Şuayip Şehri, alandaki en önemli arkeolojik kalıntıdır. 3.-4. yüzyıla ait olan şehir, geniş bir alana yayılmıştır.
Kesme taştan kaya mezarlarının olduğu harabelerin etrafı surlarla çevrilidir. Yapıların çoğunluğu yıkılmıştır ancak bazı duvar ve temeller günümüzde halen ayaktadır ve görülebilmektedir.
Şuayb peygamberin bu şehirde yaşadığına inanılır ve bir mağara onun makamı olarak ziyaret edilmektedir.

Soğmatar harabeleri ise Şuayip Şehrinin 16 km kuzeyinde bulunmaktadır. Buradaki kalıntılar, Harran Sin kültürüne aittir.
Kalıntılar incelendiğinde buranın 2. yüzyılda kale olduğu anlaşılmıştır. Süryanice kitabeler bulunmaktadır. Asıl önemi Asur ve Babil temelli, gezegenlere tapan Pagan dini ve baş tanrısı Marelahe’nin merkezi sayılmasıdır. Bu dine ait açık hava mabedinde kurban ve ibadet yapılmaktaydı. Alanda bulunan kaya mezarları Romalılardan kalmadır.

Senem (Senemığar-Sanem) mağarası, Soğmatar harabelerinin 11 km kuzeyinde Tektek Dağları üzerinde bulunmaktadır.
Hıristiyanlığın ilk yüzyıllarından kalma olan bu kaya oyma yapılar ve mimari kalıntılar görülmeye değerdir. Köy içerisinde bir tepe üzerindeki üç katlı kesme taşlı yapının saray veya manastır olduğu düşünülmektedir.

Tektek Dağları Milli Parkı’nda doğa yürüyüşüne çıkıldığında
ise melengiç, peygamber çiçeği, gelincik, kekik, sütleğen, papatya ve köygöçüren gibi bitkilerle karşılaşılabilmektedir.
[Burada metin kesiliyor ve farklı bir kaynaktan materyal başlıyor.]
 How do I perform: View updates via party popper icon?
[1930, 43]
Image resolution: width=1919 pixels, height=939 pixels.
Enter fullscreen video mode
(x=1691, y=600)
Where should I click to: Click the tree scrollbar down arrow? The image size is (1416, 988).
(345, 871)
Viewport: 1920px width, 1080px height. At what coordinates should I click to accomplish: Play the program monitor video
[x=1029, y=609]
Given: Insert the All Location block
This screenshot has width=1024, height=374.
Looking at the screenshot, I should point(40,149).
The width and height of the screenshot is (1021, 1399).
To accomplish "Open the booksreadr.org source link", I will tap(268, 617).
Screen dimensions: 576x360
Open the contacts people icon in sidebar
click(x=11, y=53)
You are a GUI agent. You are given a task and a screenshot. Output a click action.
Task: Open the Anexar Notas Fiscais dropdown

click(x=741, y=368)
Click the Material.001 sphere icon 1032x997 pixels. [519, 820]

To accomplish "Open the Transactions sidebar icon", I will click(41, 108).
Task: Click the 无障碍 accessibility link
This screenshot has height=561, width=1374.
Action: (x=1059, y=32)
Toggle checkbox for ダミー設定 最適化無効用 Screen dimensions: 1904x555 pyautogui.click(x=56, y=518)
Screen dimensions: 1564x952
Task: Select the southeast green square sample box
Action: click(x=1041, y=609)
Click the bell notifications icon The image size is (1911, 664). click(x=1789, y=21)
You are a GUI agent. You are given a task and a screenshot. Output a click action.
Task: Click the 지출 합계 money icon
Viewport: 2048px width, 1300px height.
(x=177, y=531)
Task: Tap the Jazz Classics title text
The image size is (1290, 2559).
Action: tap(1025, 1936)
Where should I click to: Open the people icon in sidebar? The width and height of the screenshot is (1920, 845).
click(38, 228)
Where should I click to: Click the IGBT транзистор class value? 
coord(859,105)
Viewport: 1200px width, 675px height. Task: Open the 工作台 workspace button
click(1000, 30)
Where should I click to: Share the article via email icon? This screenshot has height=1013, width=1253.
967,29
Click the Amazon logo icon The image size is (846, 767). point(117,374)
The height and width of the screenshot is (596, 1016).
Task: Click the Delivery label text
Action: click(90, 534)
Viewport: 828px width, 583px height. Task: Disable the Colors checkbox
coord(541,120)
Ayrıca ceylan, varan, vaşak, tavşan, tilki, kurt, toy, mezgeldek, kınalı keklik, turna, şahin, atmaca, üveyik, kaya güvercini, kızkuşu, tepeli toygar, bağırtlak, karga, leylek, ibibik, sığırcık ve serçe gibi hayvan türleri de bu parkta yaşamaktadır.

Milli park alanında tesis ve konaklama olanağı mevcut değildir.